Hirsi Ali’s comments came in response to a question from NR Senior Writer Noah Rothman about the Islamist terrorist who drove a car through a crowd of New Year’s Eve revelers, killing 14 and injuring many more. The perpetrator, a 42-year-old Army veteran, flew an ISIS flag in window of the pickup truck he used in the attack. He converted to Islam years before the attack and attended a mosque near his home in Houston.
In the wake of the attack, many commentators described the attacker as a “lone wolf” who had likely been radicalized online, free from the influence of major Islamist organizations. That explanation, Ali argued, discounts the broad reach of the Islamist movement.
As a former Muslim and Dutch-American Somali refugee, Ali speaks from a position of personal familiarity with radical Islam.
After fleeing Somalia, Ali became an outspoken atheist and rose to prominence for her critique of radical Islam, which drew upon her experience of oppression growing up in Somalia.
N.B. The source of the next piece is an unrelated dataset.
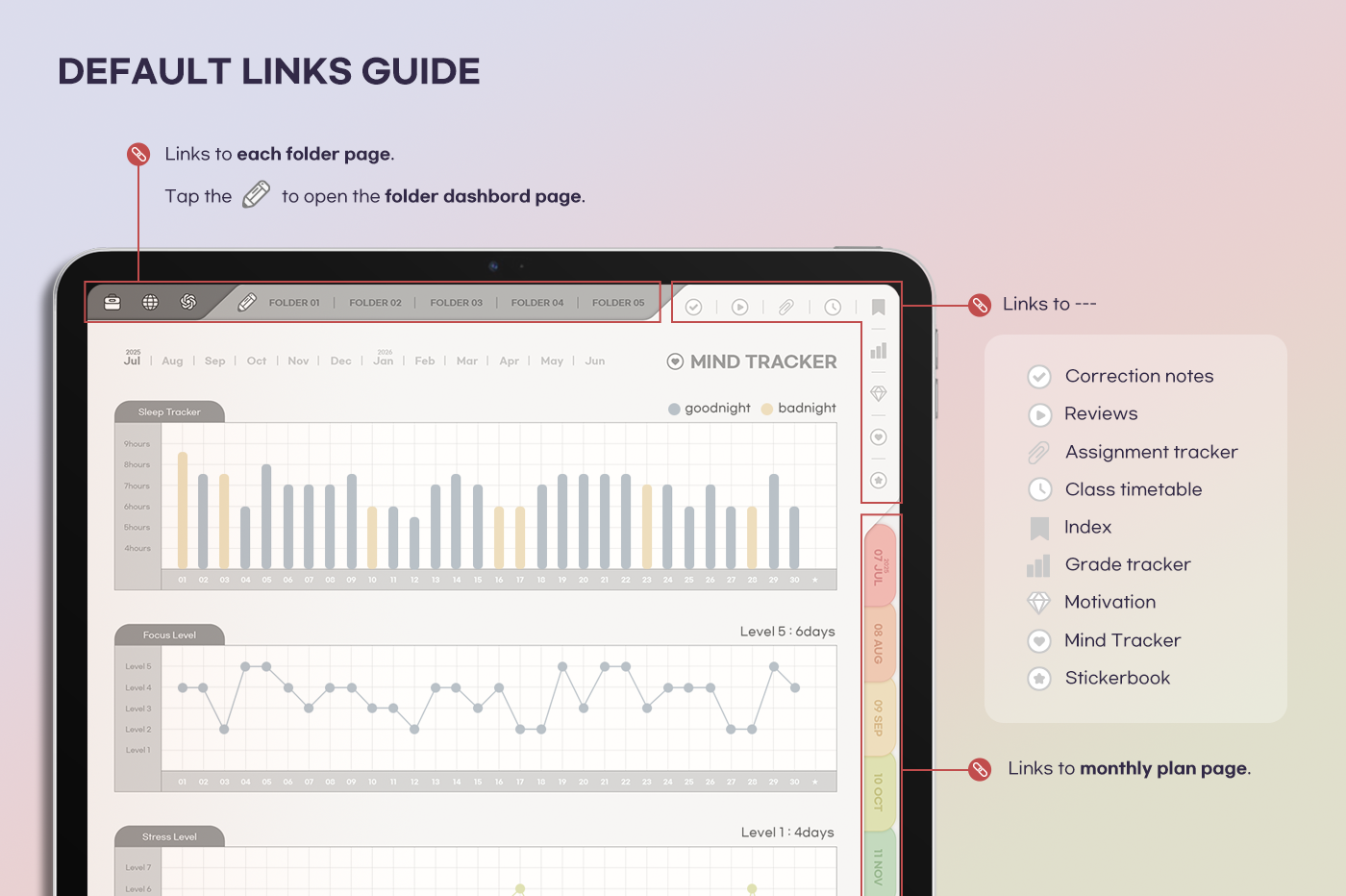
Task: Click the goodnight legend color dot
Action: (x=674, y=409)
Ali remains a critic of Islam and strains of left-wing ideology as a fellow at Stanford University’s Hoover Institution. She converted to Christianity in 2023 after concluding that the faith is necessary for preserving Western civilization.
During the Thursday panel, Rothman also asked Ali about the marriage of convenience between Islamist and progressive ideologies seeking to put an end to American hegemony. Ali laid out how those ideologies emphasize the need to infiltrate American institutions and mentioned a Muslim Brotherhood document outlining the strategy. It was crafted in 1991, and over 30 years later, the Islamists have succeeded in developing an infrastructure within the U.S. and maintaining ties with immigrant communities.
The ideological fusion Ali described can be see on American college campuses, in academic departments and radical campus activist organizations. Anti-Israel protests broke out across college campuses last year during Israel’s multifront war in the Middle East, and many of demonstrators embraced a critique of the U.S. as a racist, colonialist project, drawing on strains of Islamist and radical left-wing thinking.
The Trump administration is combating the outgrowth of antisemitism on college campuses with civil rights investigations into dozens of colleges for antisemitic harassment. The White House’s task force on antisemitism has already cut $400 million of grants from Columbia University because of its high-profile tent encampment and the broader issue of antisemitic student activists and faculty on campus.